Start of Block
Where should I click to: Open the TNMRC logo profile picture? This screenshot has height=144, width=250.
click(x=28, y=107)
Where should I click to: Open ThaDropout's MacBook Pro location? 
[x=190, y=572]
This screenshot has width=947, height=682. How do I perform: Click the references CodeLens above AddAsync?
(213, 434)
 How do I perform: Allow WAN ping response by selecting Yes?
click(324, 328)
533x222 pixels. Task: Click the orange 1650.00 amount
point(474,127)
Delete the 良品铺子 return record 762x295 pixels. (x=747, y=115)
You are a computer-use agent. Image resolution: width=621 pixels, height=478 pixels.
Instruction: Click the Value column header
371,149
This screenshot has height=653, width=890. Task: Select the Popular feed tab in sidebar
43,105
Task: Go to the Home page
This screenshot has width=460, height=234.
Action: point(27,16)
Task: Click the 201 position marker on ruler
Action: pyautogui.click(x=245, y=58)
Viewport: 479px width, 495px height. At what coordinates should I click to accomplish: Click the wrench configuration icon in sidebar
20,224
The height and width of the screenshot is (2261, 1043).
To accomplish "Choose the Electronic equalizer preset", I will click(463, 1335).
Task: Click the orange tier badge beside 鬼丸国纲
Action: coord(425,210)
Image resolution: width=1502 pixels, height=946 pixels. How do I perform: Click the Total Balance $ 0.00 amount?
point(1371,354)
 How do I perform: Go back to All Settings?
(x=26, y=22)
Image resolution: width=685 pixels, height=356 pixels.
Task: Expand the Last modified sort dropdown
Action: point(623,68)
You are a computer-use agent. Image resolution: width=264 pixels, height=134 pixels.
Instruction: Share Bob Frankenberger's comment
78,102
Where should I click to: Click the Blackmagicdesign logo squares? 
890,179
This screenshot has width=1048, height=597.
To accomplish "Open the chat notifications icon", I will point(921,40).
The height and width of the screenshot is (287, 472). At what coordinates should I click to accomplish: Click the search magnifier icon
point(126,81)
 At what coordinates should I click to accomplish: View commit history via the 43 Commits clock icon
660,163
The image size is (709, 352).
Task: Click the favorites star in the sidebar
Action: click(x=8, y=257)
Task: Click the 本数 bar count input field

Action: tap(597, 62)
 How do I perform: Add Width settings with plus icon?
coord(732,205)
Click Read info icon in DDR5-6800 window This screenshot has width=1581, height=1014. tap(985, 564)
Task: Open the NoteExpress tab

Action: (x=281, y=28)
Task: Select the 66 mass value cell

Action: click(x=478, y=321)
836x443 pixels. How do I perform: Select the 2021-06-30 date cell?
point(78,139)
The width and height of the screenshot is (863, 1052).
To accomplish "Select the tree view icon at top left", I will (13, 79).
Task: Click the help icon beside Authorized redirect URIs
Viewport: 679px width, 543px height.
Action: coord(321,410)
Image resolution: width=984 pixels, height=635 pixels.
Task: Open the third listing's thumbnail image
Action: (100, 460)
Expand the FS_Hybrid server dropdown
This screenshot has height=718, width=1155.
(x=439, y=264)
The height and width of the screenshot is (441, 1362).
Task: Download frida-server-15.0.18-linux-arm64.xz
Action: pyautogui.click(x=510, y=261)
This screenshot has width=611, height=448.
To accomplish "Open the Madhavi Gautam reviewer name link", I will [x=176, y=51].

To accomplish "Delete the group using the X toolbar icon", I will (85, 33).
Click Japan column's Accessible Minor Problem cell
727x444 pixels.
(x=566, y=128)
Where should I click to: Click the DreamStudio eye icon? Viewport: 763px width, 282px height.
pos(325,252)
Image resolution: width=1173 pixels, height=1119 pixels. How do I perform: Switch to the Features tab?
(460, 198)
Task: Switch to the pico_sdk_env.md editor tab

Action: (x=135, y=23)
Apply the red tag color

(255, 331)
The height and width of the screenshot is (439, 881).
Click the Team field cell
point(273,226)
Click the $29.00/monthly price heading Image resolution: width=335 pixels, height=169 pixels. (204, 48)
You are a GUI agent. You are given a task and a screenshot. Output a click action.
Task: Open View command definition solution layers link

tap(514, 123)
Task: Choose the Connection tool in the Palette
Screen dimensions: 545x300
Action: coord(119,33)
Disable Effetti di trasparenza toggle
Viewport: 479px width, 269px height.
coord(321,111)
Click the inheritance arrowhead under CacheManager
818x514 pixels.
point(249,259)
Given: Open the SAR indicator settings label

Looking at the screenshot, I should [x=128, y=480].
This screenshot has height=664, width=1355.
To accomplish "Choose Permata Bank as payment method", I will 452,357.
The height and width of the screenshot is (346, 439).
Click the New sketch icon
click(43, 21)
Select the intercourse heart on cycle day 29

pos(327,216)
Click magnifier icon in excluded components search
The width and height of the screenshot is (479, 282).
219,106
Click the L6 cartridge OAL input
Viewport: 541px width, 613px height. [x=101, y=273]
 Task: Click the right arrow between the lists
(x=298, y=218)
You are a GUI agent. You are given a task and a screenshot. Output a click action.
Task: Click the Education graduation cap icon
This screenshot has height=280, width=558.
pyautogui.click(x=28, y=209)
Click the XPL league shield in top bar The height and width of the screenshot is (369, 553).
End of Block
Task goal: Every line of the material should come back unchanged.

Final answer:
Where should I click to: Open the TNMRC logo profile picture? This screenshot has height=144, width=250.
click(x=28, y=107)
Where should I click to: Open ThaDropout's MacBook Pro location? 
[x=190, y=572]
This screenshot has width=947, height=682. How do I perform: Click the references CodeLens above AddAsync?
(213, 434)
 How do I perform: Allow WAN ping response by selecting Yes?
click(324, 328)
533x222 pixels. Task: Click the orange 1650.00 amount
point(474,127)
Delete the 良品铺子 return record 762x295 pixels. (x=747, y=115)
You are a computer-use agent. Image resolution: width=621 pixels, height=478 pixels.
Instruction: Click the Value column header
371,149
This screenshot has height=653, width=890. Task: Select the Popular feed tab in sidebar
43,105
Task: Go to the Home page
This screenshot has width=460, height=234.
Action: point(27,16)
Task: Click the 201 position marker on ruler
Action: pyautogui.click(x=245, y=58)
Viewport: 479px width, 495px height. At what coordinates should I click to accomplish: Click the wrench configuration icon in sidebar
20,224
The height and width of the screenshot is (2261, 1043).
To accomplish "Choose the Electronic equalizer preset", I will click(463, 1335).
Task: Click the orange tier badge beside 鬼丸国纲
Action: coord(425,210)
Image resolution: width=1502 pixels, height=946 pixels. How do I perform: Click the Total Balance $ 0.00 amount?
point(1371,354)
 How do I perform: Go back to All Settings?
(x=26, y=22)
Image resolution: width=685 pixels, height=356 pixels.
Task: Expand the Last modified sort dropdown
Action: point(623,68)
You are a computer-use agent. Image resolution: width=264 pixels, height=134 pixels.
Instruction: Share Bob Frankenberger's comment
78,102
Where should I click to: Click the Blackmagicdesign logo squares? 
890,179
This screenshot has width=1048, height=597.
To accomplish "Open the chat notifications icon", I will point(921,40).
The height and width of the screenshot is (287, 472). At what coordinates should I click to accomplish: Click the search magnifier icon
point(126,81)
 At what coordinates should I click to accomplish: View commit history via the 43 Commits clock icon
660,163
The image size is (709, 352).
Task: Click the favorites star in the sidebar
Action: click(x=8, y=257)
Task: Click the 本数 bar count input field

Action: tap(597, 62)
 How do I perform: Add Width settings with plus icon?
coord(732,205)
Click Read info icon in DDR5-6800 window This screenshot has width=1581, height=1014. tap(985, 564)
Task: Open the NoteExpress tab

Action: (x=281, y=28)
Task: Select the 66 mass value cell

Action: click(x=478, y=321)
836x443 pixels. How do I perform: Select the 2021-06-30 date cell?
point(78,139)
The width and height of the screenshot is (863, 1052).
To accomplish "Select the tree view icon at top left", I will (13, 79).
Task: Click the help icon beside Authorized redirect URIs
Viewport: 679px width, 543px height.
Action: coord(321,410)
Image resolution: width=984 pixels, height=635 pixels.
Task: Open the third listing's thumbnail image
Action: (100, 460)
Expand the FS_Hybrid server dropdown
This screenshot has height=718, width=1155.
(x=439, y=264)
The height and width of the screenshot is (441, 1362).
Task: Download frida-server-15.0.18-linux-arm64.xz
Action: pyautogui.click(x=510, y=261)
This screenshot has width=611, height=448.
To accomplish "Open the Madhavi Gautam reviewer name link", I will [x=176, y=51].

To accomplish "Delete the group using the X toolbar icon", I will (85, 33).
Click Japan column's Accessible Minor Problem cell
727x444 pixels.
(x=566, y=128)
Where should I click to: Click the DreamStudio eye icon? Viewport: 763px width, 282px height.
pos(325,252)
Image resolution: width=1173 pixels, height=1119 pixels. How do I perform: Switch to the Features tab?
(460, 198)
Task: Switch to the pico_sdk_env.md editor tab

Action: (x=135, y=23)
Apply the red tag color

(255, 331)
The height and width of the screenshot is (439, 881).
Click the Team field cell
point(273,226)
Click the $29.00/monthly price heading Image resolution: width=335 pixels, height=169 pixels. (204, 48)
You are a GUI agent. You are given a task and a screenshot. Output a click action.
Task: Open View command definition solution layers link

tap(514, 123)
Task: Choose the Connection tool in the Palette
Screen dimensions: 545x300
Action: coord(119,33)
Disable Effetti di trasparenza toggle
Viewport: 479px width, 269px height.
coord(321,111)
Click the inheritance arrowhead under CacheManager
818x514 pixels.
point(249,259)
Given: Open the SAR indicator settings label

Looking at the screenshot, I should [x=128, y=480].
This screenshot has height=664, width=1355.
To accomplish "Choose Permata Bank as payment method", I will 452,357.
The height and width of the screenshot is (346, 439).
Click the New sketch icon
click(43, 21)
Select the intercourse heart on cycle day 29

pos(327,216)
Click magnifier icon in excluded components search
The width and height of the screenshot is (479, 282).
219,106
Click the L6 cartridge OAL input
Viewport: 541px width, 613px height. [x=101, y=273]
 Task: Click the right arrow between the lists
(x=298, y=218)
You are a GUI agent. You are given a task and a screenshot. Output a click action.
Task: Click the Education graduation cap icon
This screenshot has height=280, width=558.
pyautogui.click(x=28, y=209)
Click the XPL league shield in top bar The height and width of the screenshot is (369, 553).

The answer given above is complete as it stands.